En France, que risque-t-on ?

Une amende de 3.750€ et, en théorie, un an d’emprisonnement pour l’usage de stupéfiants. Un tiers des condamnés s’acquitte de cette amende, la population ciblée étant en partie insolvable.

  Au Canada, une légalisation sanitaire

Venons-en au modèle canadien pour que l’on comprenne bien ce que vous préconisez. C’est votre référence.

Alors, peut-être, un mot pour ceux qui ne connaissent pas le sujet : on parle de légalisation, de dépénalisation et de prohibition. Dans ce dernier cas, c’est une interdiction pure et simple. Pour la dépénalisation, le commerce est interdit, la consommation est interdite, mais les sanctions sont seulement administratives, et non pénales. Dans le cas de la légalisation, le produit est en libre disposition. Il y a deux grands modèles qui m’ont intéressé : le modèle américain, relevant du capitalisme pur et dur. Le cannabis est un produit comme les autres.

Le Canada a fait un choix différent, en choisissant «une légalisation à vocation sanitaire». L’objectif a été de faire une concurrence directe aux trafiquants. A Québec, ils ont instauré un pur monopole d’état, c’est à dire que c’est l’état, à travers une société qui s’appelle la Société québécoise du cannabis, qui vend le cannabis. Le résultat est impressionnant : 70% du cannabis acheté à Québec provient de la SQC qui le vend dans ses magasins. Des licences sont attribuées après des appels à projets. L’état définit les qualités des substances et ça marche très bien.

Est-ce que cela a éradiqué le trafic ?

◆ Questions d'étude ◆
**a)** Recopiez sans rien changer tout le passage du texte fourni, depuis « Le Canada a » jusqu'à « le trafic ? » inclus.
**b)** D'après le texte fourni, quelle proportion du cannabis acheté à Québec provient de la Société québécoise du cannabis ?

◆ Données fournies ◆

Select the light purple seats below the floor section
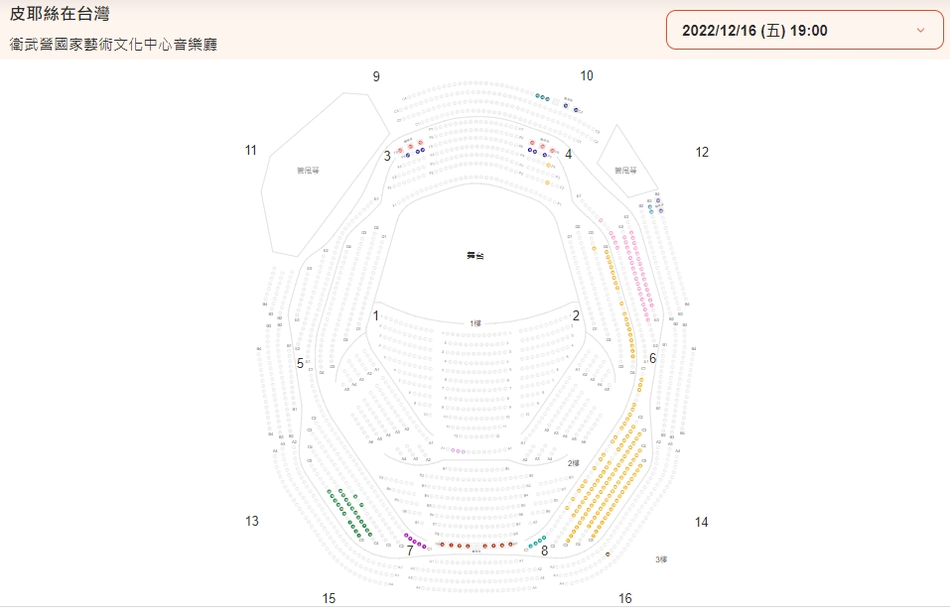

◆ Réponses proposées ◆
**a)**
Le Canada a fait un choix différent, en choisissant «une légalisation à vocation sanitaire». L’objectif a été de faire une concurrence directe aux trafiquants. A Québec, ils ont instauré un pur monopole d’état, c’est à dire que c’est l’état, à travers une société qui s’appelle la Société québécoise du cannabis, qui vend le cannabis. Le résultat est impressionnant : 70% du cannabis acheté à Québec provient de la SQC qui le vend dans ses magasins. Des licences sont attribuées après des appels à projets. L’état définit les qualités des substances et ça marche très bien.

Est-ce que cela a éradiqué le trafic ?

**b)** 70 % du cannabis acheté à Québec provient de la SQC, qui le vend dans ses magasins.